Fakten:
Jim Carroll – In den Straßen von New York (The Basketball Diaries)
USA. 195. Regie: Scott Kalvert. Buch: Bryan Goluboff, Jim Carroll (Vorlage). Mit: Leonardo DiCaprio, Lorraine Bracco, Ernie Hudson, Mark Wahlberg, Bruno Kirby, Juliette Lewis, James Madio, Michael Imperioli, Brittany Daniel, Alexander Chaplin u.a. Länge: 90 Minuten. FSK: freigegeben ab 12 Jahren. Auf DVD erhältlich.
Story:
Nach einer wahren Geschichte. New York in den 1960er Jahren: Teenager Jim Carroll lebt für den Basketball. Er gilt als talentierter Spieler, doch noch mehr als der Sport wird er und seine Teamkameraden von Drogen angezogen. Und so gerät Jim immer mehr in einen Strudel aus Sucht und Verbrechen.
Meinung:
Wenn Jim Carroll, inzwischen längst in den Klauen der Abhängigkeit gefangen, wieder mal vollkommen benebelt von der letzten Line in der Badewanne liegt und dabei krampfhaft versucht, seine Augen irgendwie offenzuhalten, um in seinem Tagebuch die letzten Zeilen seines gegenwärtigen Gefühlszustands zu dokumentieren, kommt es zu einem memorablen Augenblick von ungemein symbolischer Natur: Der Junge aus Manhattan, der sein geliebtes Basketballtraining aufgrund des Drogenkonsums aufgeben musste, der von seiner katholischen Schule geflogen ist und sich auch von seinem letzten familiären Bezugspunkt, seiner Mutter, abwendete, der quasi alles verloren hat, schliddert mit geweiteten Pupillen langsam seinem Ende entgegen. Doch seine Passion, die Rhetorik, die Poesie, die Kunst im Allgemeinen, will ihn nicht loslassen, rüttelt ihn in mahnender Manier immer wieder wach, fleht um seine Besinnung, schreit nach Vernunft, kämpft freimütig gegen Windmühlen.
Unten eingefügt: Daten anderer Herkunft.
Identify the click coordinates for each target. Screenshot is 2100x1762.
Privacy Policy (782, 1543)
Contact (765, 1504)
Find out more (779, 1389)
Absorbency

Voll am Arsch: Jim Carroll
Diese Kunst hat ihm zwar letztlich nicht das Leben gerettet, seine Erlösung, die ihm den entscheidenden Entzug ermöglichte, tritt schließlich in einer ganz anderen Form auf, sie machten ihn und seine in der Literatur hochgeschätzten Basketball Diaries aber zu einer abschreckenden, aufklärenden und auch hoffnungsvollen Referenz für all die, die sich in einer ebenso ausweglosen Situation wie einst Carroll in seiner Jugend befanden und den Glauben an sich selbst und die Welt verloren haben. Dass das Drehbuch die autobiographische Vorlage nun aus den 1960er Jahren hebelt und in 1990er Jahre verpackt, büßt gewiss einen Bruchteil an realitätsbezogener Authentizität ein, tut der filmischen Narration aber keinen Abbruch, weil sie sich dennoch genau auf die elementaren Aspekte konzentriert, die für ihre Entfaltung keinen festen zeitlichen Rahmen beanspruchen: „Jim Carroll“ ist sowohl Milieu- als auch eine Charakterstudie, aber kein konkretes Zeitportrait.
Scott Kalvert und Bryan Goluboff gelingt es, die signifikante Botschaft Carrolls zu vermitteln, ohne sich aber in überstilisierten Melodramatik oder falscher Glorifizierung seiner Charaktere, vor allem natürlich Jim Carroll, zu wälzen. Obgleich man „Jim Carroll“ gerne in die Sparte des obligatorischen Drogenfilms einquartieren möchte, ist Scott Kalvert doch eher an einem Film gelegen, der sich nicht allein auf den Konsum und Entzug fokussiert, sondern seinem titelgebenden Protagonisten ein facettenreiches Innenleben verleiht, in dem den Drogen und Carrolls schrecklichen Exzessen natürlich eine große Rolle zu Teil wird, der emotionale Ursprung hingegen, seine Entwicklung und das Verlangen nach Ablenkung und Verdrängung, genauso zentriert wie honoriert. „Jim Carroll“ geht letzten Endes allerdings nur deshalb so gut auf, weil er mit Leonardo DiCaprio einen herausragenden Hauptdarsteller vorzuweisen hat, der sich nach „This Boys Life“ und „Gilbert Grape“ erneut in schauspielerische Höhenlagen katapultiert und bereits mit diesem Auftritt in seiner noch so jungen Karriere bewiesen hat, dass er ein absoluter Ausnahmeperformer ist. Groß.